{2006-01-23}
14th Week

I am now at 14 weeks and the beginning of my second trimester. Things are going good so far. My last doctor's appointment was on Thursday and I was able to hear the baby's heart beat. 156/minute... same as last time. It's so weird to hear the heart beat for the first time. It sounds like a horse galloping and it has a "whooshing" sound. My next appointment is February 16th and I will have a lot of blood work and tests done and then on March 16th my doctor will do another ultrasound and this time we should be able to know if we are having a boy or a girl. RML goes with me to all my appointments but this will be the first one that he will be in the room for. I feel bad for him sitting out in the waiting room each time but my last two appointments went really quick so I guess it's not that bad.

We still have not decided if we plan to put the house on the market yet. The only reason we want to get a new house is to have a pool and unfortunately the back yard isn't big enough to put one in. I think the whole idea of it stresses RML out. We sat down Saturday and figured out how much it would cost us in closing costs, down payment, moving, etc to buy a new more expensive house (although I hope we can find one for the same price as the one we have now) and it seems to be about $5000 out of pocket. If we found one for the same price we'd have about $5000 left over for upgrades once we moved in. I think if we can't find a house with a pool that we like we should just look for one with enough yard to build one and then next year after RML gets his bonus we can put one in. That's probably the better option.
I have been having the strangest dreams lately and they all seem to incorporate ex boyfriends. It's a bit unsettling to wake up after some of them.

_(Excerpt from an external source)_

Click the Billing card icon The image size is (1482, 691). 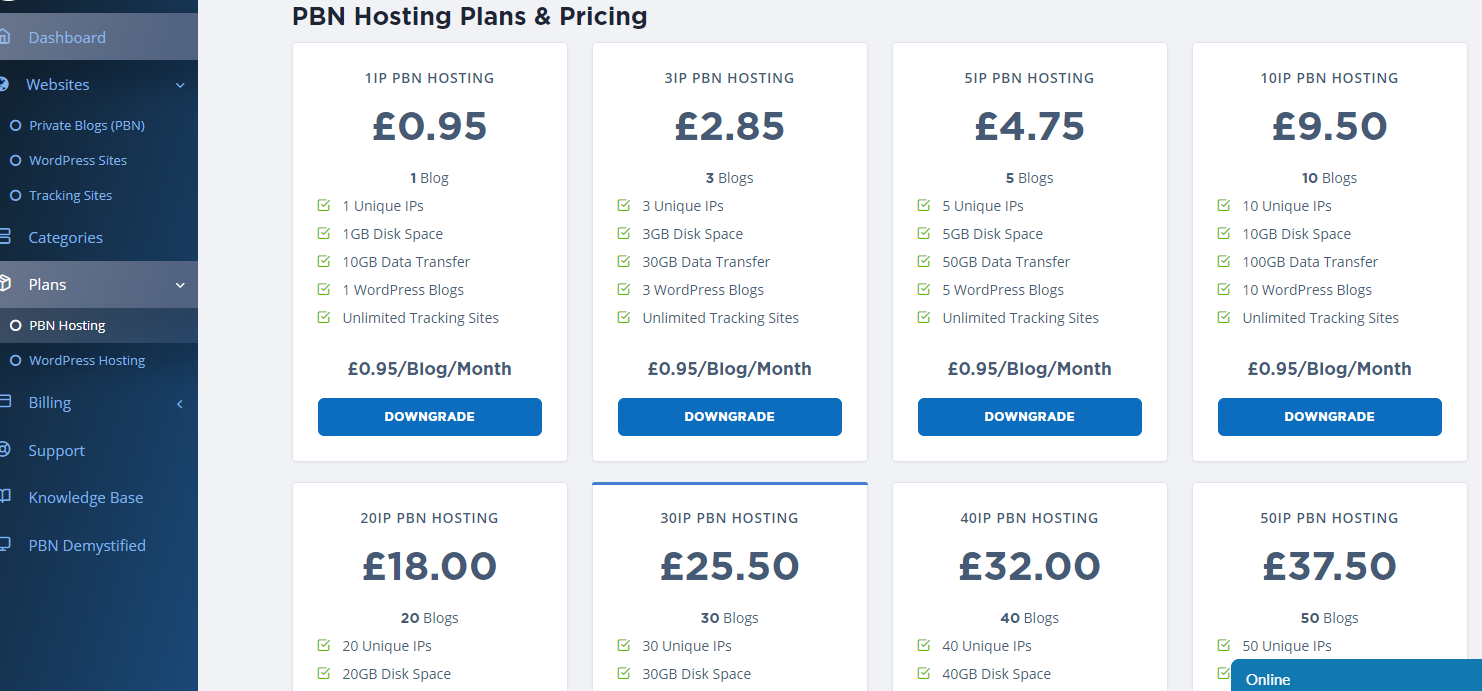click(5, 402)
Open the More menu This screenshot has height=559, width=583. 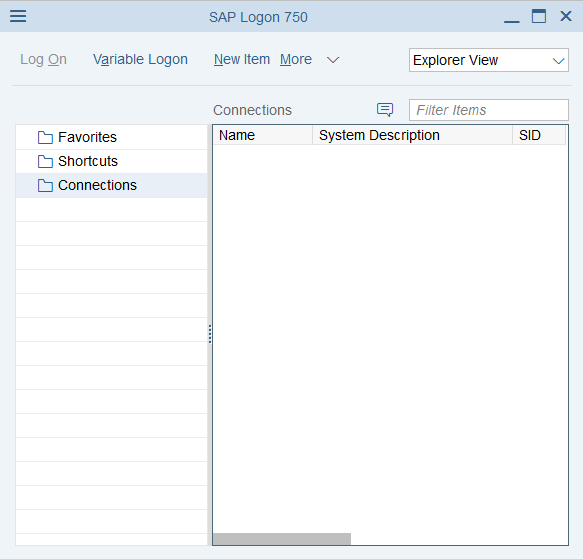(296, 60)
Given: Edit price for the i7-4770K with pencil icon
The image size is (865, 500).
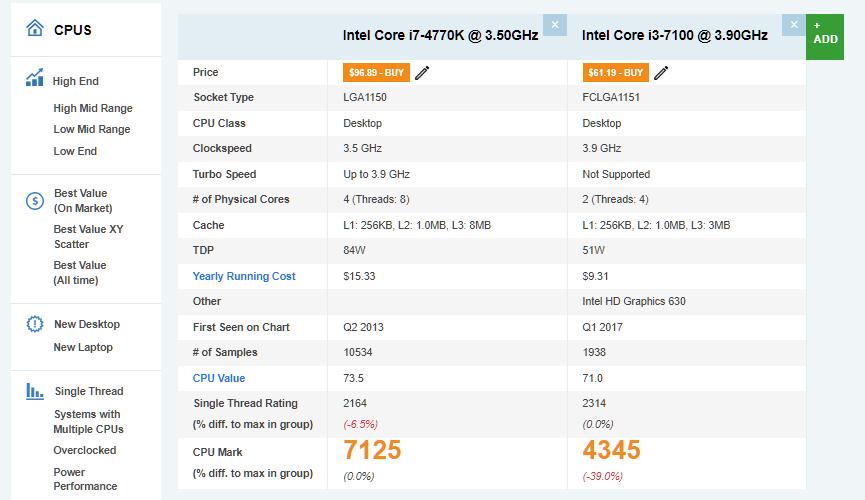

Next Sunday I have my meeting with the RCIA director to finalize everything for my conversion this Easter. I am so excited! Easter vigil will be my baptism, confirmation and first communion as a Catholic. I can't wait for our baby's baptism. The one thing I didn't know about the rules of selecting Godparents is that they have to be Catholic also... I guess it only makes sense. I had hoped to have my best friend Andrea and her husband Ted but we have decided on my cousin Cyndi and her fiance Mike. I can't wait to ask her!
Cyndi and Mike are getting married April 29th and I am one of her bridesmaids. I had to order my dress last week and it was so hard to determine what size to order since I will be at 6 months then and have no idea what I will look like. Considering I have only gained 3 pounds so far and I work out 4-5 days a week and watch what I eat the dressmaker and I determined I should go up one size. I have already gone up a dress size all because of my enormous breasts! I cannot believe how big they have gotten. It's so uncomfortable... RML loves it of course. Typical guy!
I found out something last week that really disturbed me... when RML and I were home for Christmas my Mom made a comment that my little siter Michelle was on antidepressants. When I asked her why she said something about her being on pain pills and going through withdrawal... I thought it was weird since I didn't think my sister had any ailments that would cause her to take pain medication... Come to find out my Mom only said that because the truth of the matter is my sister was on Meth! Not amphetamines but frickin' Crystal Meth! Are you kidding me!? I knew my sister had issues with drinking and I knew she probably smoked some but Meth? I cannot believe it! It blows me away that she would do something like that to herself considering she has a 7 year-old daughter! I hope Illeana was never around for any of that! It really makes me angry with my sister that she would put her life and her daughter's at risk for a drug. I did some research to find out what Meth can do to you and apparently the reason she is on antidepressants is because Meth changes your brain chemistry. It basically floods your brain with too much dopamine and causes slower thinking... I guess that is why she is taking medication that will help her create Seratonin. Or something like that... I still can't believe she has gotten so involved in something so illegal! No wonder she married that loser...
Anyway, enough of that talk...
Since I am in my second trimester now we decided to tell everyone that we are expecting. It was fun to tell people because they knew we were trying and have been asking the girls I work with nonstop... oh speaking of work. I finally got that raise I have been in desparate need for. Our department was the lowest paid in the company and we are finally being recognized for our hard work. It's so nice to know that I wll have a few hundred extra a month to put in savings. So far I am still on track to have $10K in the bank by the end of September. One last thing... RML has conceded to Robert being the middle name instead of the first name. I would love to have a little boy and I am so happy that I don't have to fight about the first name anymore. Well, at least I don't have to worry about the first name being Robert. I am so relieved! I still haven't come up with any boy names though. RML likes James. I think James is nice but I'm still going to shop around.